• Text provided:

○ ○ ○ ○ ○

During their historic spacewalk, NASA astronauts Christina Koch and Jessica Meir replaced a power controller on the International Space Station.
NASA astronauts Christina Koch and Jessica Meir made history today when they conducted the first all-female spacewalk in more than five decades of spacewalking! The two ventured outside of the International Space Station at 7:50 this morning for a 7-hour mission to replace a failed power controller. Of the 227 people who have participated in spacewalks since the first one took place in 1965, only 14 have been women. Prior to their spacewalk, Meir spoke of its historic significance and the long fight for women to have equal access and opportunity to participate in the space program: "What we’re doing now shows all of the work that went in for the decades prior, all of the women that worked to get us where we are today."
NASA had previously planned an all-female spacewalk in March with Koch and American astronaut Anne McClain, but it was cancelled after only one medium-sized spacesuit was available. Seven months later, the time has finally come! As Koch said on NASA TV last week, “I think it’s important because of the historical nature of what we’re doing and in the past, women haven’t always been at the table. And it’s wonderful to be contributing to the human spaceflight program at a time when all contributions are being accepted.”
In celebration of this groundbreaking moment, we're sharing the stories of these two inspiring astronauts, whose careers in space are just beginning. Meir and Koch have many years of exciting space firsts ahead, including possible involvement in the planned Mars missions. Koch, who arrived on the space station last March, will also set a new record for the longest single spaceflight by a woman if she remains on ISS until her scheduled return in February.

○ ○ ○ ○ ○

• Information supplied:
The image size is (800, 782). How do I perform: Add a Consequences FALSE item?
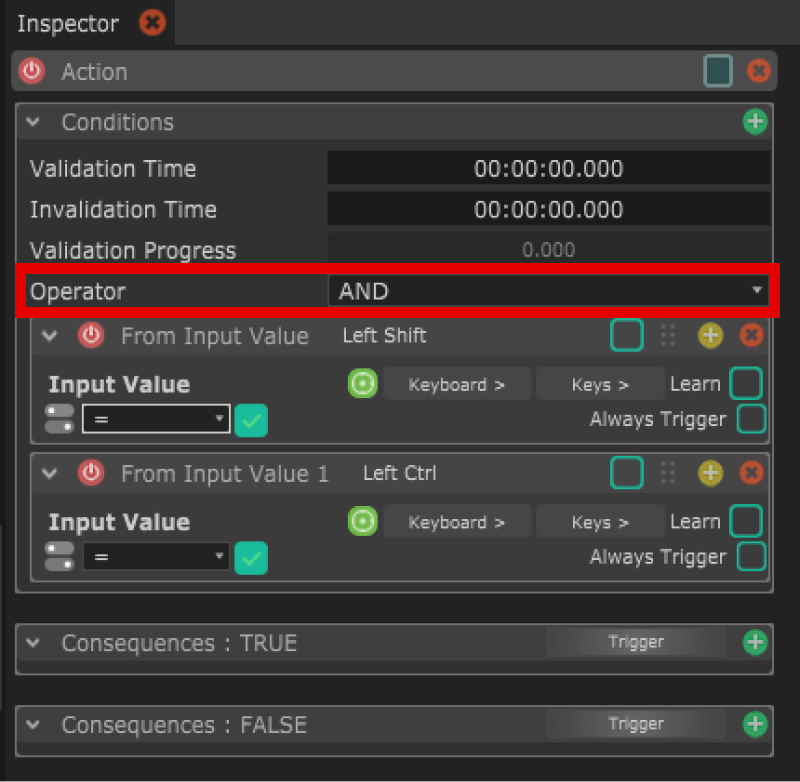pos(755,724)
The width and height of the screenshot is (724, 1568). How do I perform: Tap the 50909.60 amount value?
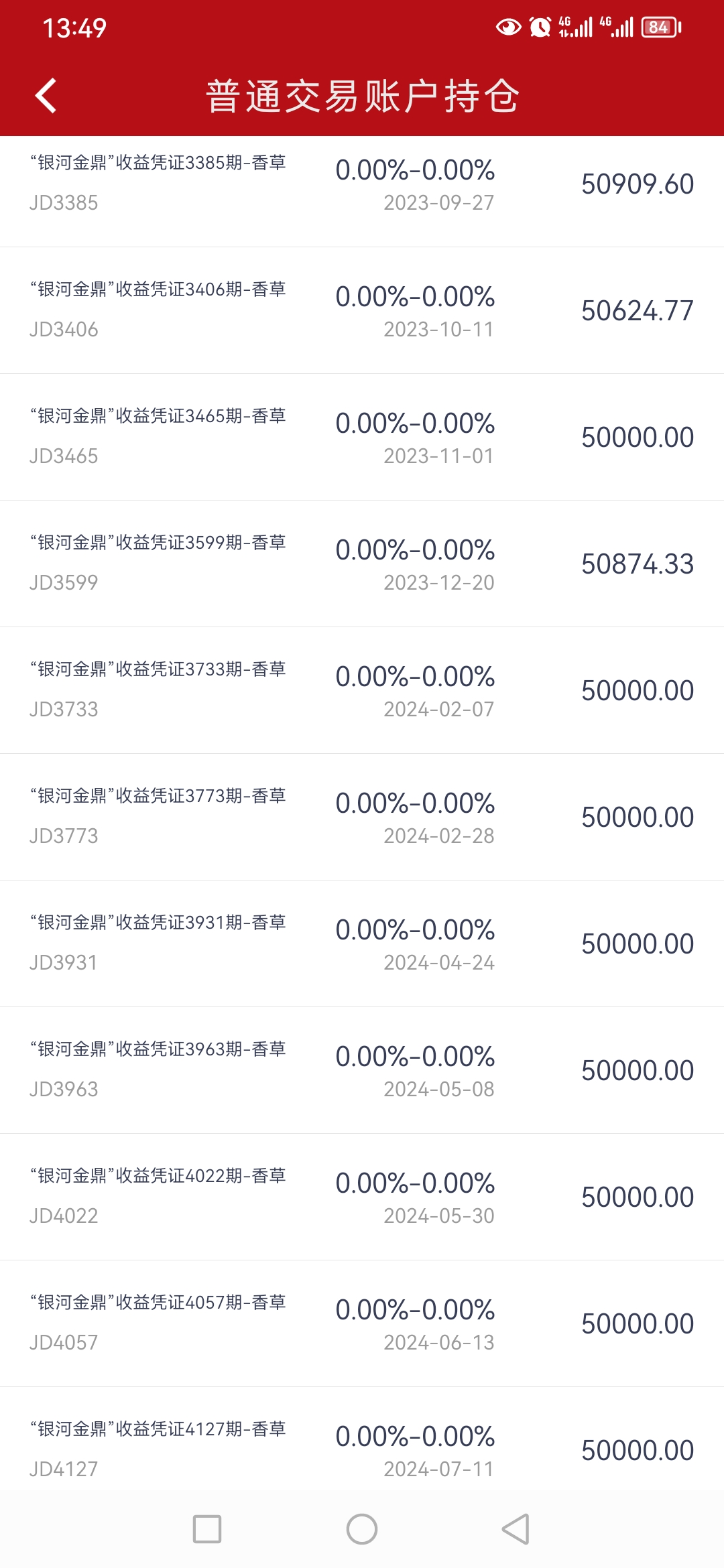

○ ○ ○ ○ ○

• Directions:
1 – In the text on the first all-female spacewalk, why was the all-female spacewalk planned for March cancelled?
2 – Write a continuation of the text on the first all-female spacewalk, picking up after its final sentence.

• Results by task:
1 – It was cancelled because only one medium-sized spacesuit was available.

2 –
Equally importantly, these trailblazers provide two more inspiring role models for girls and women who dream of careers in science and space. "I can be an example to people that might not have someone to look at as a mentor," says Koch, an electrical engineer. "It doesn’t matter where you come from or what examples there might be around you, you can actually achieve whatever you’re passionate about."
Christina Koch: The Outdoor Adventurer In A New Frontier
Christina Koch is no stranger to adventure: from rock climbing to camping to ice climbing, she's up for just about anything! So it should come as no surprise that space travel has long been on her wish list of adventures. "I don't even remember a time when I didn't want to be an astronaut," she said in a recent interview. "I had pictures of space up in my room way back in middle school, right next to the boy band posters!" After earning bachelor's degrees in electrical engineering and physics, and a a masters degree in electrical engineering, the native of Jacksonville, North Carolina combined her scientific skill and her yen for exploration to her work, spending two winters in Greenland and one in Antarctica as part of field expeditions. In her spare time, she continued her adventurous hobbies, including a solo motorcycle ride across the country: "The trip was from North Carolina to Montana, and I camped along the way by myself," says Koch. "And it was a phenomenal trip, and I learned a lot about self-reliance and planning."
While her outdoor experience helped her be physically ready for astronaut training, Koch says there were plenty of challenges to keep her busy. "All astronauts, even civilians like me without pilot experience, have to learn how to co-pilot a jet called a T-38," she explains. "I [also] got to train to be an aircraft commander of another military high-performance plane called a T-6. It took every bit of grit and dedication to get through that course."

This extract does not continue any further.